MATRASNEWS, JAKARTA – Duta Besar Uni Emirat Arab (UEA) untuk Indonesia, dalam pertemuan tertutup dengan media massa nasional di Emirati House, Jakarta, Rabu (8/4/2026), mengungkap data mengejutkan bahwa hanya 15% dari total rudal dan drone Iran yang menargetkan Israel. Sisanya, sekitar 85%, diluncurkan ke negara-negara Dewan Kerja Sama Teluk (GCC) dan Yordania.
Pertemuan yang digelar kedutaan bertujuan menyampaikan fakta terkini mengenai agresi sepihak Iran yang dinilai membahayakan stabilitas kawasan.
“Ini bukan konflik agama.

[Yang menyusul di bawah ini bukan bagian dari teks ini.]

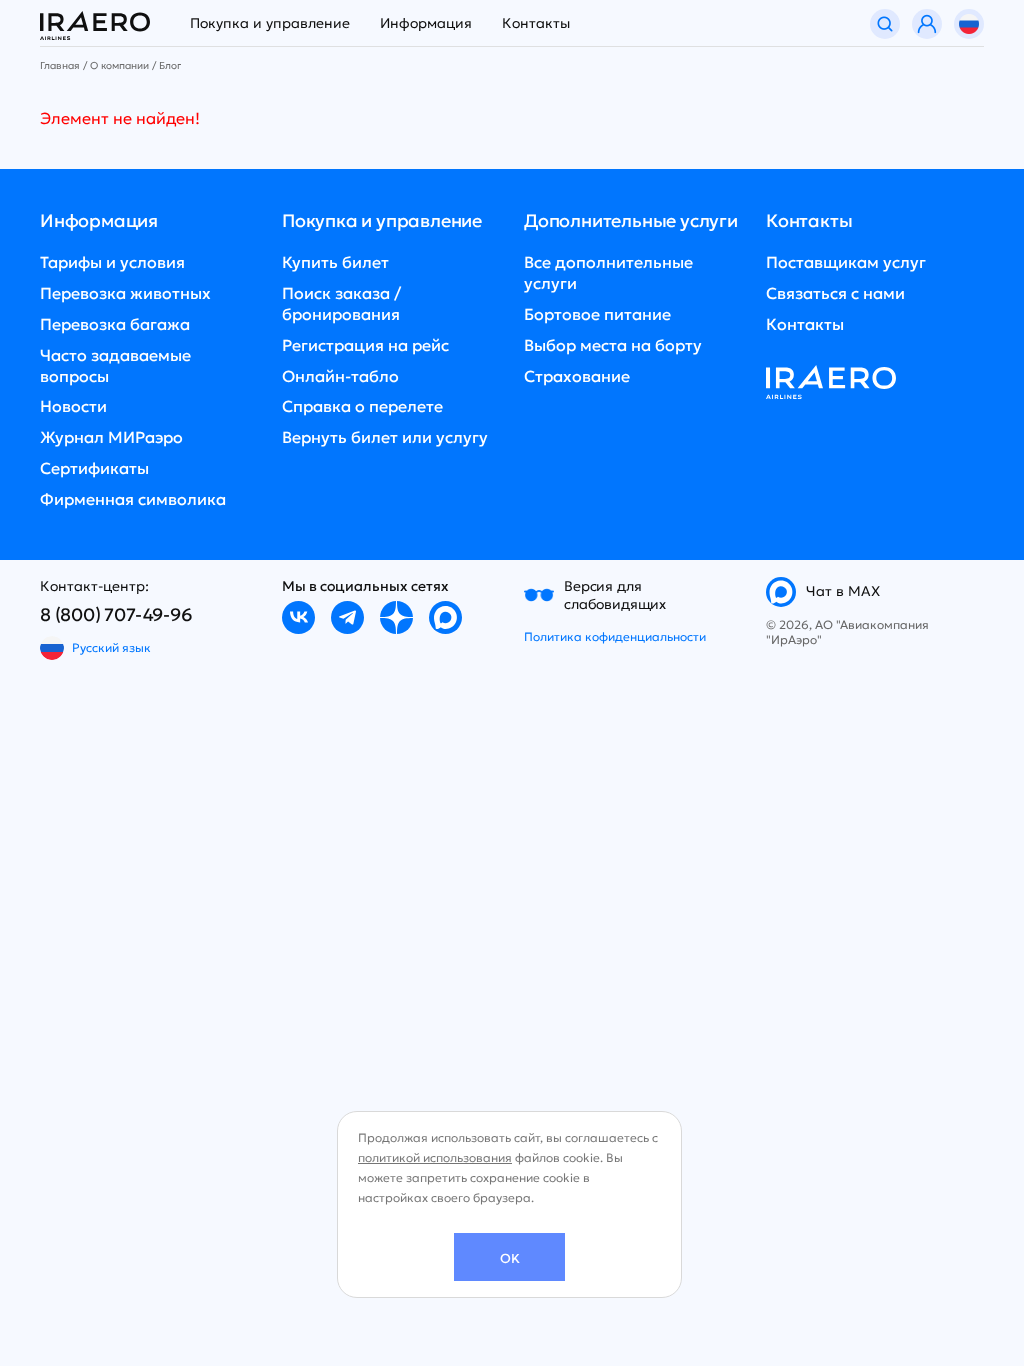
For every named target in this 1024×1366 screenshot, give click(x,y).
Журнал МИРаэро (111, 437)
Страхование (577, 376)
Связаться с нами (835, 293)
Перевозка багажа (115, 324)
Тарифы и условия (112, 262)
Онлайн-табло (340, 376)
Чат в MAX (843, 591)
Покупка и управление (270, 23)
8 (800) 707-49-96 (116, 614)
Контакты (536, 23)
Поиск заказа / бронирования (341, 303)
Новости (73, 406)
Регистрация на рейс (365, 345)
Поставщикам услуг (846, 262)
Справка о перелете (362, 406)
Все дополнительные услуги (608, 272)
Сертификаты (94, 468)
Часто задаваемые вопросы (115, 365)
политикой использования (435, 1157)
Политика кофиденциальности (615, 636)
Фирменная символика (133, 499)
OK (510, 1258)
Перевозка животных (125, 293)
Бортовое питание (597, 314)
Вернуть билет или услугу (385, 437)
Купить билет (335, 262)
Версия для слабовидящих (615, 595)
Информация (426, 23)
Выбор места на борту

Upaya membingkai konflik sebagai perang agama sangat menyesatkan. Ini persoalan keamanan, kedaulatan, dan hukum internasional,” tegas Dubes UEA.
Menurut data yang dipaparkan, per 7 April 2026, sistem pertahanan UEA berhasil mencegat 520 rudal balistik, 26 rudal jelajah, dan 2.221 drone. Namun, puing-puing yang jatuh di area sipil mengakibatkan 13 warga sipil tewas, 217 luka-luka, serta kerusakan infrastruktur vital seperti bandara dan fasilitas energi.